Diese Zahlen liegen deutlich über dem Bundesdurchschnitt von 14%. Im Gegensatz dazu verzeichneten das Saarland, Rheinland-Pfalz und Sachsen relativ geringe Zuwächse von nur 8%, 10% bzw. 11%, was deutliche Unterschiede in den Radfahrgewohnheiten zwischen den verschiedenen Regionen Deutschlands zeigt.
Jörg Rheinländer, Vorstandsmitglied der HUK Coburg, weist darauf hin, dass "während der New-Crown-Epidemie die Nutzung von Bussen und Bahnen eingeschränkt wurde, was die Beliebtheit des Fahrrads stark erhöhte.

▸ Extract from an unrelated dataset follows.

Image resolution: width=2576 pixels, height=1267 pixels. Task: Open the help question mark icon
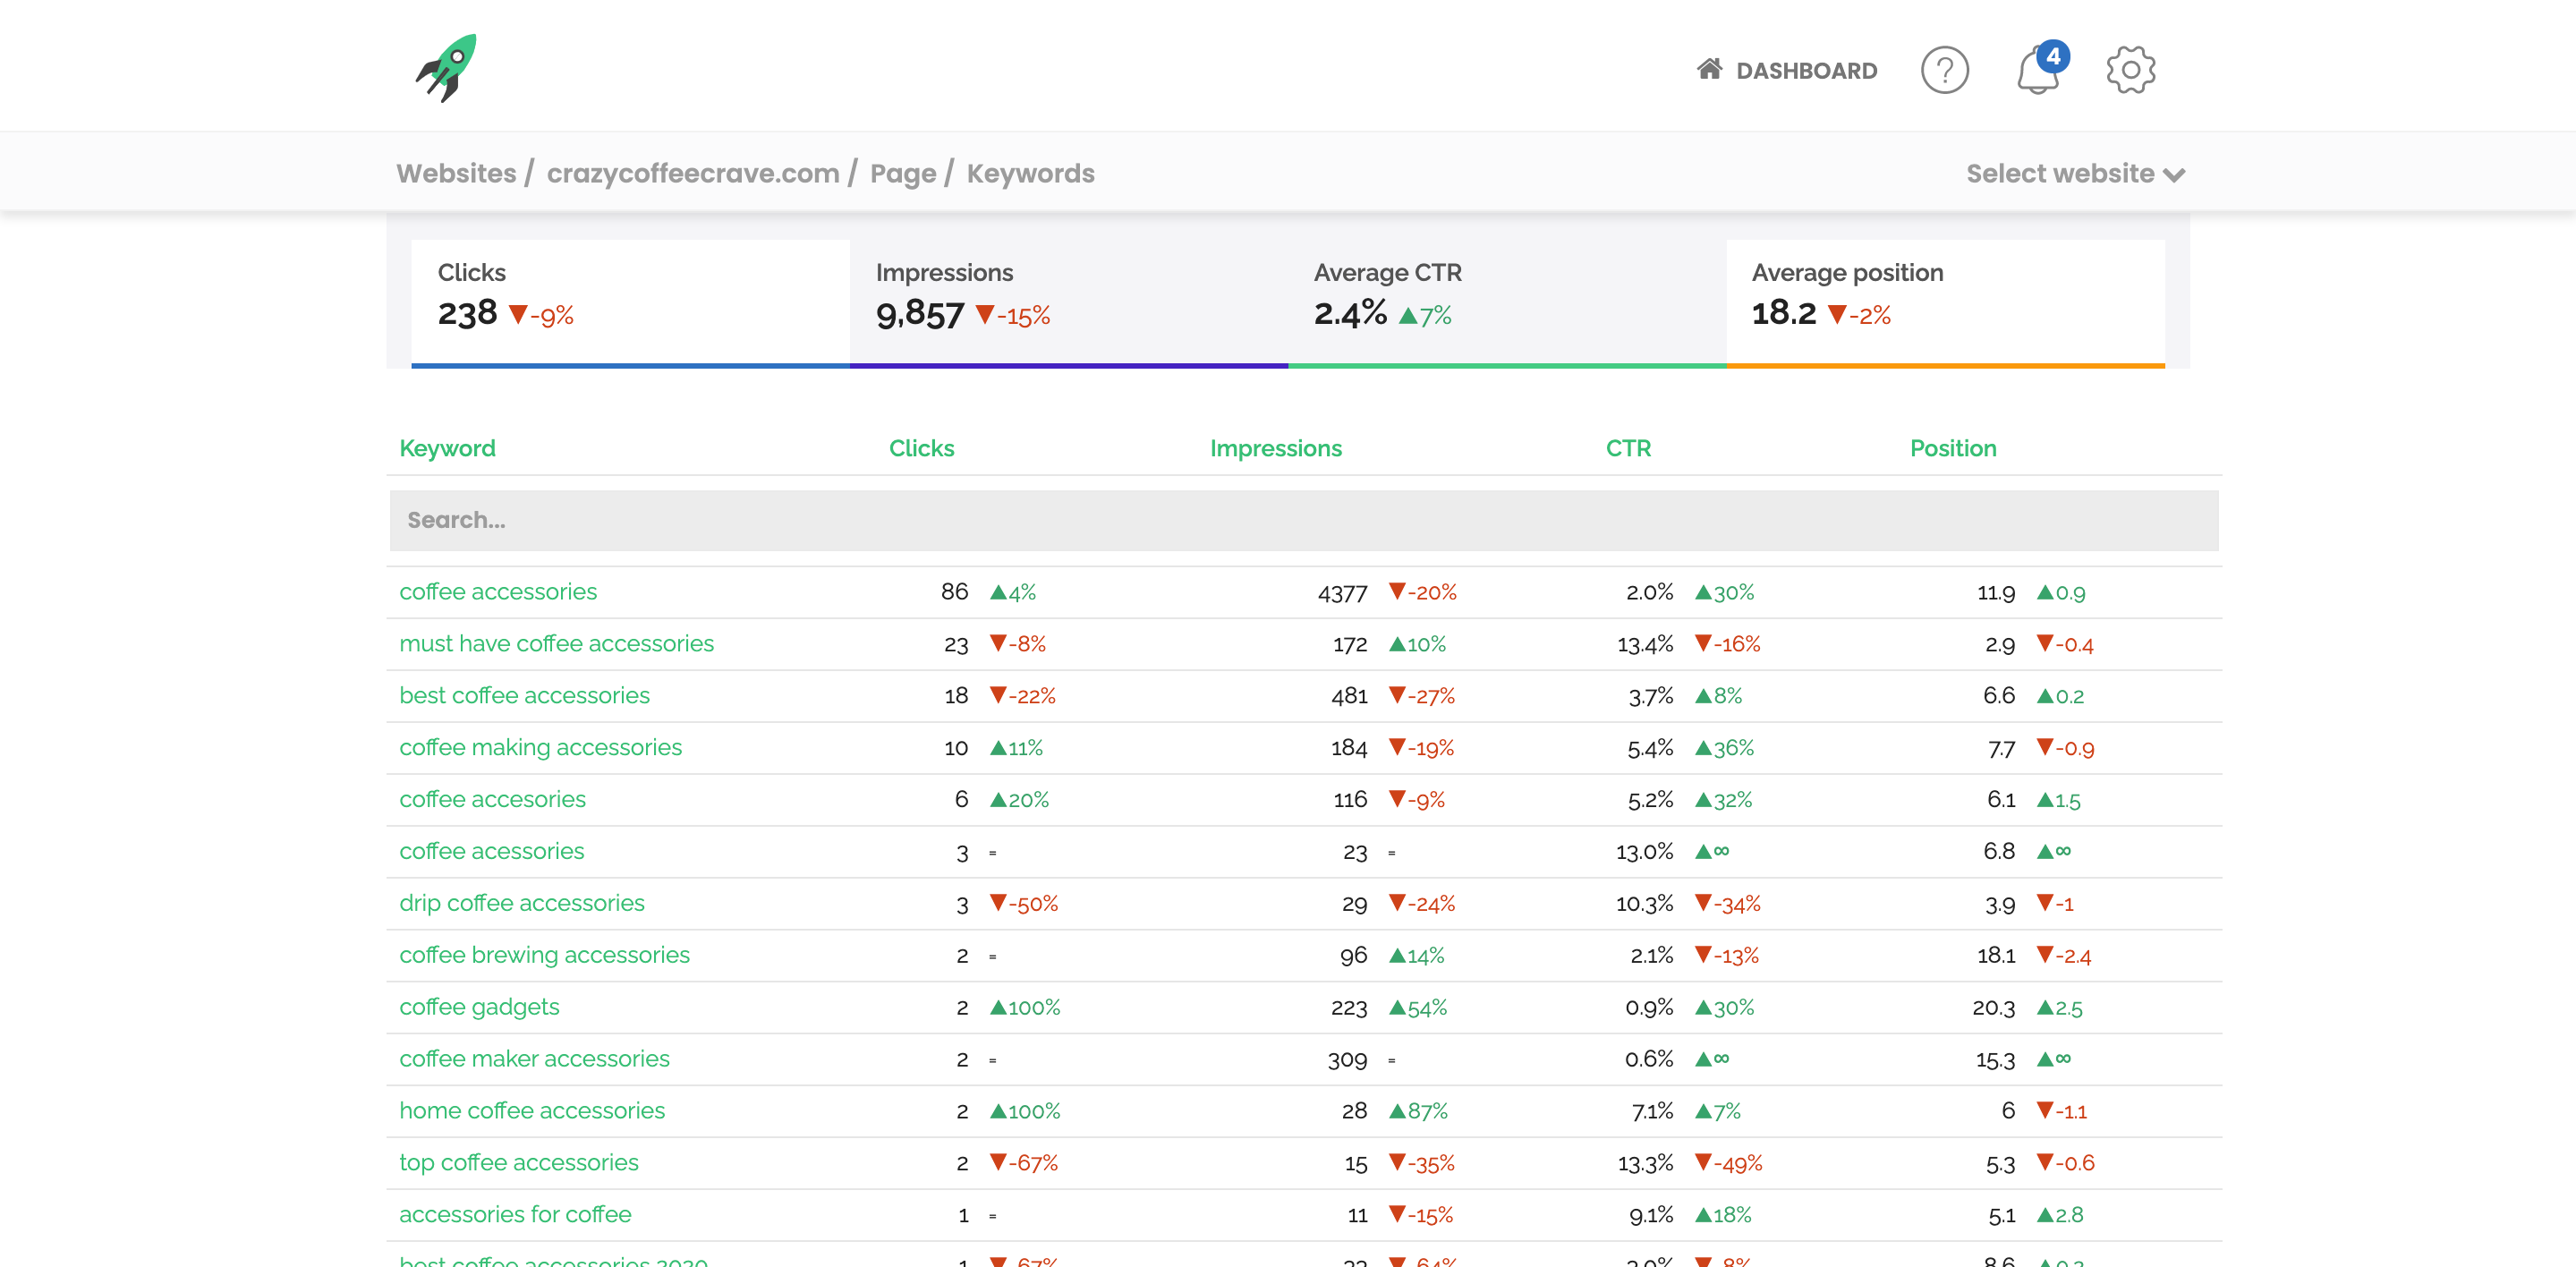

Langfristig scheint das E-Bike jedoch neue Zielgruppen zu erschließen". Es zeigt auch, dass E-Bikes nicht nur ein Produkt der Epidemie sind, sondern zur Norm in der städtischen Mobilität werden, und E-Bikes werden zweifellos eine noch wichtigere Rolle in der Zukunft des Verkehrs spielen. Lesen Sie mehr: Top 10 Cargo-E-Bike-Hersteller in Deutschland.
Ihr Experte für Elektrofahrräder - SAMEBIKE
Seit ihrer Gründung im Jahr 2004 widmet sich die Sameway-Gruppe seit 18 Jahren der Forschung und Entwicklung, Herstellung und weltweiten Vermarktung von Lithium-Elektrofahrrädern und verwandten Produkten.
SAMEBIKE ist unsere eigene Marke, und SAMEBIKE-Elektroräder wurden in der ganzen Welt verkauft, so dass sie jetzt eine globale Marke sind.
Als einer der führenden China Elektrofahrrad LieferantenSameway verfügt über F&E-Ingenieure mit mehr als 10 Jahren Erfahrung, die die OEM/ODM-Produktion stark unterstützen und die Produktionslinien von Sameway erweitern.
Wir wissen um den Zusammenhang zwischen Erholung und gesunder Lebensweise und sind der festen Überzeugung, dass sportliche Betätigung ein modisches Bedürfnis ist.
Wir verstehen, dass Sport kein Wettbewerb ist, sondern eine Lebenseinstellung, und SAMEBIKE Elektrofahrräder sind bereit, sich den Herausforderungen des Lebens mit der Ehrlichkeit des Radfahrens zu stellen.
Sie können auch unseren SAMEBIKE-Shop besuchen, um den besten Preis zu erhalten.